My favorite mission in the game, essentially a series of scripted encounters, had me playing as part of a two-man sniping team. The operation takes place indoors and outdoors, moves from the foliage to an urban environment, and encompasses just about every gameplay type--stealthy infiltration, long-range sniping, escort mission, and hectic standoff while awaiting rescue. Had that been the only mission in the game (actually, it was spread across two campaign levels), it might still have been the most perfect FPS I would ever have played, despite also being the shortest.
But then there were the other five hours of the roughly six-hour campaign. Most of the game, unfortunately, is just tedious room-clearing, practically indistinguishable from the basic gameplay found in Haze or Perfect Dark Zero, which are regarded as among the worst FPS titles of this generation. You just march forward, unload a clip into any enemy combatant that pops up probably out of nowhere, reload often, retreat to regenerate health, and probably die many unforeseen deaths before it's all over. The formula repeats several times, until there are seemingly thousands of nameless dead left behind on both sides, and there is almost no discernible narrative to let you know where you are, who you're fighting or why. It's unsettlingly impersonal, one of the most emotionally and spiritually deadening experiences not just in gaming, but in my life in general.
The game is assuredly better than Haze or Perfect Dark Zero, yet in some ways it made me feel worse. It may be the game's attitude in the face of its own realism. The game's action is, for sure, very over-the-top, but the overall aesthetic is still starker by far than the cartoony Perfect Dark Zero or even a rugged sci-fi shooter such as Gears of War. Even in the aforementioned favorite mission of mine, there was something eerie about the way, every time I sniped a guy in the head, my AI partner would compliment me with a mesmerized "Beautiful." In Haze, these sorts of war-intoxicated hollow men were the bad guys. Even Army of Two, with its mercenary protagonists, was less unnerving, because it actually came across as satirical at times, whereas Modern Warfare seems sincerely gung ho in its militarism.

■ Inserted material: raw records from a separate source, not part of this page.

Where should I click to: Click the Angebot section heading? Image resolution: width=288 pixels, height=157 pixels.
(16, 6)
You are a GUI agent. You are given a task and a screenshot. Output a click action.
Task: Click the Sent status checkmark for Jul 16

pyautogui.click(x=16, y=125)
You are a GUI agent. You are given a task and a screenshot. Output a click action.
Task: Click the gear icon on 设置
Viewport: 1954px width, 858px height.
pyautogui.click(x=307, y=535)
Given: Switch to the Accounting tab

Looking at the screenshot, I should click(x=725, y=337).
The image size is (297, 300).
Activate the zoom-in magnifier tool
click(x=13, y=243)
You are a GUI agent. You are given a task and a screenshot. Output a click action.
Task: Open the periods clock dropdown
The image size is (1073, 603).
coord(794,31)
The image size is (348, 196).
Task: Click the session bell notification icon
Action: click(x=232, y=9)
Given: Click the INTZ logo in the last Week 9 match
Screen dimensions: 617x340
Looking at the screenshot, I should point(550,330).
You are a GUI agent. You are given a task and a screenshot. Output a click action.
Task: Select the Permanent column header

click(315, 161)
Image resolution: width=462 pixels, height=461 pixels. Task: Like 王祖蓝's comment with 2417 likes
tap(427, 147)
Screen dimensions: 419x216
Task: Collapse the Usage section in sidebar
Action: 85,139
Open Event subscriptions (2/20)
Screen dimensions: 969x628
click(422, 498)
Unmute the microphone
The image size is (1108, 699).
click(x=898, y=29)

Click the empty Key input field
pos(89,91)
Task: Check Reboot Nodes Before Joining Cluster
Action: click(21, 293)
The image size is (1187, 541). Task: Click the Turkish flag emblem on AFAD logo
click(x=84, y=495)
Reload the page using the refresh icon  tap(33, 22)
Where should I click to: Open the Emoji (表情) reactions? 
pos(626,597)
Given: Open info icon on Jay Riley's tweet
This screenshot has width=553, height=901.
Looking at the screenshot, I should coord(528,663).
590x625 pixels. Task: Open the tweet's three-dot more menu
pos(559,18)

The very worst (and most impersonal) mission in the game, "Death From Above," has the player staring down the sights from an AC-130 gunship that is providing cover fire for friendlies on the ground. Everything is black-and-white, and your job is to fire upon the many tiny, noiseless enemy silhouettes below until they just stop moving. Your mostly dispassionate pilot will periodically mutter a "Nice shooting" to let you know that you hit your targets. Although Modern Warfare was released three years ago, the stage bears a remarkable resemblance to the infamous WikiLeaks "Collateral Murder" video that came out earlier this year. Even the pilot audio is almost identical. It all suggests that, compared to Haze or Army of Two, Modern Warfare's representation of war is probably the more realistic. It's also uglier. What's furthermore baffling is that, come end credits, developer Infinity Ward chose to roll more of this type of footage, before closing with an irreverent rap anthem that samples, among other things, the developer's own pre-release hype for its game.
So did I ultimately have fun with Modern Warfare? I guess. I'm really not sure, however, because by the end I had kind of stopped feeling.